Understanding the ADA's 'Reassignment' Obligation
by David K. Fram
Employment Law Strategist
Although there are legitimate questions about the scope of an employer's reassignment obligation, some points are clear. First, reassignment is available only to employees, not to applicants. However, the EEOC has taken the position that "probationary" employees may well be entitled to reassignment if they have been performing the job to the employer's satisfaction. Second, an employer does not have to bump any employee from a job in order to create a vacancy. Third, an employer does not have to promote an employee as a reassignment. Some courts have said this means that the employer does not need to promote someone from a part-time position to a full-time position, or from an hourly position to a salaried position. Fourth, an individual must only be reassigned to a job for which s/he is qualified (with an accommodation if necessary).

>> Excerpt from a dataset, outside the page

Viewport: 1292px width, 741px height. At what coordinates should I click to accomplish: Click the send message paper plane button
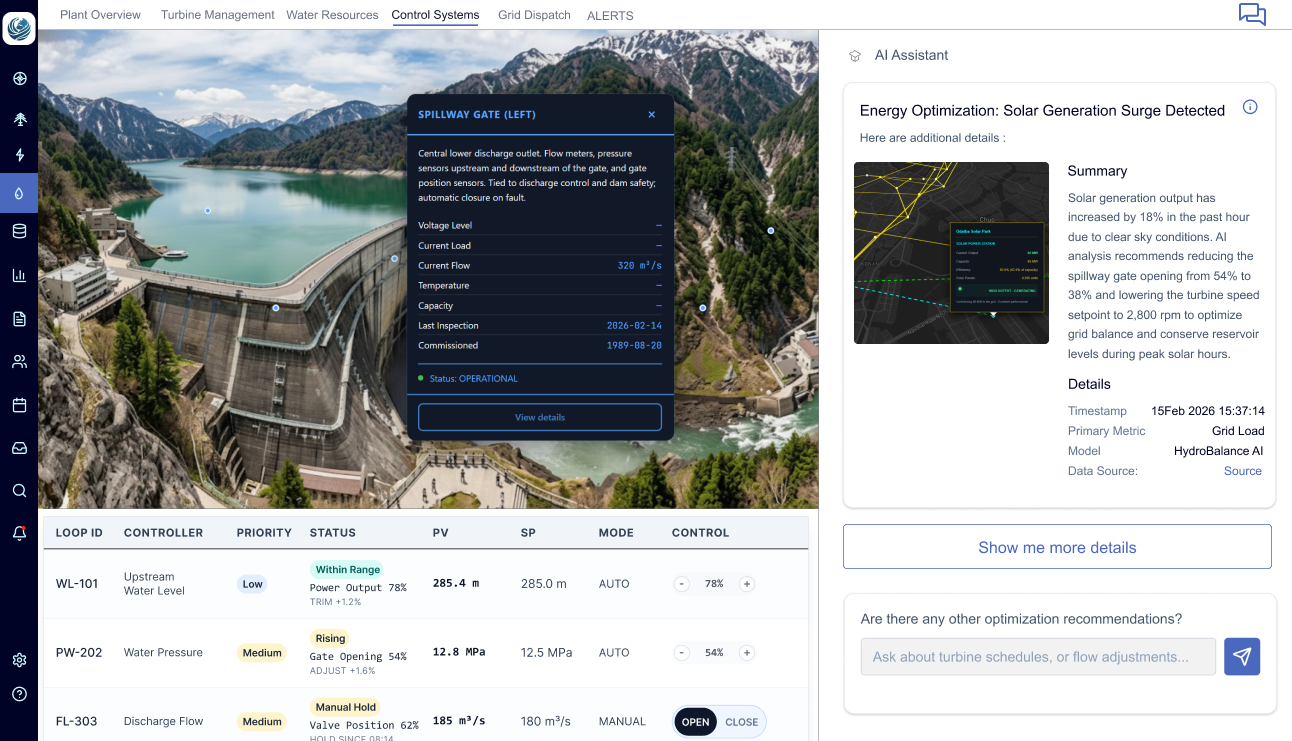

WHEN SHOULD REASSIGNMENT BE CONSIDERED?
With few exceptions, courts have agreed with the EEOC that reassignment is a "last-resort" accommodation, considered when the employee cannot be accommodated in his/her current job, or if both the employer and the employee agree that reassignment is desired. For example, in Skerski v. Time Warner Cable Co., 257 F.3d 273 (3d Cir. 2001), the employer offered to reassign a cable installer (who could not climb because of panic disorder) to a warehouse position, while the employee wanted an accommodation so that he could continue to perform his installer job. The court held that if the employee could be accommodated in his installer job (for example, with a "bucket truck" so that he could reach high cable without climbing), then reassignment to the warehouse would "not satisfy the requirements of the ADA."
WHICH POSITIONS MUST BE CONSIDERED FOR REASSIGNMENT?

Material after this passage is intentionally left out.